▸ Dataset items:
%%

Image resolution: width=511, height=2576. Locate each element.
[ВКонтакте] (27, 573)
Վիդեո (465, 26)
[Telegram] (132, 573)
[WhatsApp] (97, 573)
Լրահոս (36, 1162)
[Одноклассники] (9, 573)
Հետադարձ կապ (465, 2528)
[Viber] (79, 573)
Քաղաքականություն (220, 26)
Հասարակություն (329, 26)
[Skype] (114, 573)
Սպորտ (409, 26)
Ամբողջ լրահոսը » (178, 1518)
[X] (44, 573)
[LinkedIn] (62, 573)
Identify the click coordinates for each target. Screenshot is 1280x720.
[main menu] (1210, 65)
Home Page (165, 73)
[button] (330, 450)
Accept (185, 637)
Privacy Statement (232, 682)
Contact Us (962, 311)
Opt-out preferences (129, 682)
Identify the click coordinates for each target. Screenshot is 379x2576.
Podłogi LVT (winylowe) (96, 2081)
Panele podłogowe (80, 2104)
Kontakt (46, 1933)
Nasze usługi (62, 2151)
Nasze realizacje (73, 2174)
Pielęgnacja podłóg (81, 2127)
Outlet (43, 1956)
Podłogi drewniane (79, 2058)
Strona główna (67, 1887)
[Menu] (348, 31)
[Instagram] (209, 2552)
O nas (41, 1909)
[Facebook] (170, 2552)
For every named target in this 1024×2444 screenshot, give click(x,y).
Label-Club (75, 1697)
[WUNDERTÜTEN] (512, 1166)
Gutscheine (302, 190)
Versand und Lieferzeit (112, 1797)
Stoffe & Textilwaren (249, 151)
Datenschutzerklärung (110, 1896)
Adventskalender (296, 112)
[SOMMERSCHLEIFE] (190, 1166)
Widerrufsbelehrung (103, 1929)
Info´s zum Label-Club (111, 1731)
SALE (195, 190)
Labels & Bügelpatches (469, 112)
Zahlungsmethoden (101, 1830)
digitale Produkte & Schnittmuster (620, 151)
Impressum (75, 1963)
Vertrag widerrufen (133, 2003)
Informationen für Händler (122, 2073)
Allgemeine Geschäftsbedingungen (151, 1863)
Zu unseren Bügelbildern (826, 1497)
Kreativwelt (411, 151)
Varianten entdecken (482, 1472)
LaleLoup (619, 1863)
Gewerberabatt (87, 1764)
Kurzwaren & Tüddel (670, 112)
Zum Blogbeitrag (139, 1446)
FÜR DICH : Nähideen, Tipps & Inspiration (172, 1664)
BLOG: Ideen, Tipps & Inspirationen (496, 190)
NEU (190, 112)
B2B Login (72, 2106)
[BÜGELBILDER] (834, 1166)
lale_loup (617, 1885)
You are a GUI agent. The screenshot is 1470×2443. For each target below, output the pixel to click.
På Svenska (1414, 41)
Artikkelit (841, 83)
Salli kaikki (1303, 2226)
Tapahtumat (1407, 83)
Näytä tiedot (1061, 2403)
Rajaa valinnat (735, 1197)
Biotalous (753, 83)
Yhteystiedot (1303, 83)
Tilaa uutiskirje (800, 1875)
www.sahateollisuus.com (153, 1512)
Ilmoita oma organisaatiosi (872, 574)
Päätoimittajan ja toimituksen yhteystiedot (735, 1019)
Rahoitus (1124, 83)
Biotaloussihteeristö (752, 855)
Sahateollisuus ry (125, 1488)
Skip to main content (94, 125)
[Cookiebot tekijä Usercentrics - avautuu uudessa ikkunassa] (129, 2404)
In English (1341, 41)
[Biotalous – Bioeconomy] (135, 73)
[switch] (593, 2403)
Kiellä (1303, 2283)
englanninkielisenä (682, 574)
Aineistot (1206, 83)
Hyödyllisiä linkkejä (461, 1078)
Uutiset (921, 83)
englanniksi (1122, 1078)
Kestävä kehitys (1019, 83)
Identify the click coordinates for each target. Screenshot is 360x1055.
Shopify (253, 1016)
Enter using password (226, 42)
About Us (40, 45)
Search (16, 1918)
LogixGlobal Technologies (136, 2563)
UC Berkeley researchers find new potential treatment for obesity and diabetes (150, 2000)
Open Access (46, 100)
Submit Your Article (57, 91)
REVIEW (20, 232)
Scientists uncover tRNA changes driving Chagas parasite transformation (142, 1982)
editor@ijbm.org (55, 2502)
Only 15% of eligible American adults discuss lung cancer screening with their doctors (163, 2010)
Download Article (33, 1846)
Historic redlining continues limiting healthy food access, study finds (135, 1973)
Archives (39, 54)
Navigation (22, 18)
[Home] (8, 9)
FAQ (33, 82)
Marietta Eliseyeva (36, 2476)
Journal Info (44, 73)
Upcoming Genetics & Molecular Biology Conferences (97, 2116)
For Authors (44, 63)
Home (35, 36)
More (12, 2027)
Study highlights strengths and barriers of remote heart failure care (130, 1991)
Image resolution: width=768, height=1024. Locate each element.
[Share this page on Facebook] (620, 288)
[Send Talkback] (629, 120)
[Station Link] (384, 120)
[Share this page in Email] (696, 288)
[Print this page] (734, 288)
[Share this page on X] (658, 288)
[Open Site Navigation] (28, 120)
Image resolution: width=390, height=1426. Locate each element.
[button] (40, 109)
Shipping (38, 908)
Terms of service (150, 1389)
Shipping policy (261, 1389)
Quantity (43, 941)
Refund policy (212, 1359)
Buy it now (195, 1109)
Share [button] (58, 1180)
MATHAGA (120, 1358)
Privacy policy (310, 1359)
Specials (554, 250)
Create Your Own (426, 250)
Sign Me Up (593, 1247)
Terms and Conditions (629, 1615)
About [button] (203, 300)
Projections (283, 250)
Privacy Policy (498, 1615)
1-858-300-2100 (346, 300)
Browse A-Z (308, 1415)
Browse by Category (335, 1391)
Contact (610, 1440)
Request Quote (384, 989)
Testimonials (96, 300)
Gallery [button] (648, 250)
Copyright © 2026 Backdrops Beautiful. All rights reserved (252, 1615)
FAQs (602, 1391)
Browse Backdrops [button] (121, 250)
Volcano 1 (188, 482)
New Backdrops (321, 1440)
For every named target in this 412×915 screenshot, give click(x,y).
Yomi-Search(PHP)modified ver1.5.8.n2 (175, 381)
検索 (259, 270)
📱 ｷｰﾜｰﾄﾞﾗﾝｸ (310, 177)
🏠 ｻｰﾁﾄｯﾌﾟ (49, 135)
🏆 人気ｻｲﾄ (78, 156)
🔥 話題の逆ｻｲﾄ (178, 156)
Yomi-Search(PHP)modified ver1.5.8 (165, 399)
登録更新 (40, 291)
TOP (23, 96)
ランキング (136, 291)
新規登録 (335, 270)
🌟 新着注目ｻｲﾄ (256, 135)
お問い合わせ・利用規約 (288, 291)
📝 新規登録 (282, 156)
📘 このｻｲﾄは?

%%

▸ EXERCISE BRIEF:
Set down, exactly as they appear above, all lines from the one that has "Screenshot is 360x1055." down to the one that has "editor@ijbm.org (55, 2502)", including those two and no others.

▸ TASK ANSWER:
Identify the click coordinates for each target. Screenshot is 360x1055.
Shopify (253, 1016)
Enter using password (226, 42)
About Us (40, 45)
Search (16, 1918)
LogixGlobal Technologies (136, 2563)
UC Berkeley researchers find new potential treatment for obesity and diabetes (150, 2000)
Open Access (46, 100)
Submit Your Article (57, 91)
REVIEW (20, 232)
Scientists uncover tRNA changes driving Chagas parasite transformation (142, 1982)
editor@ijbm.org (55, 2502)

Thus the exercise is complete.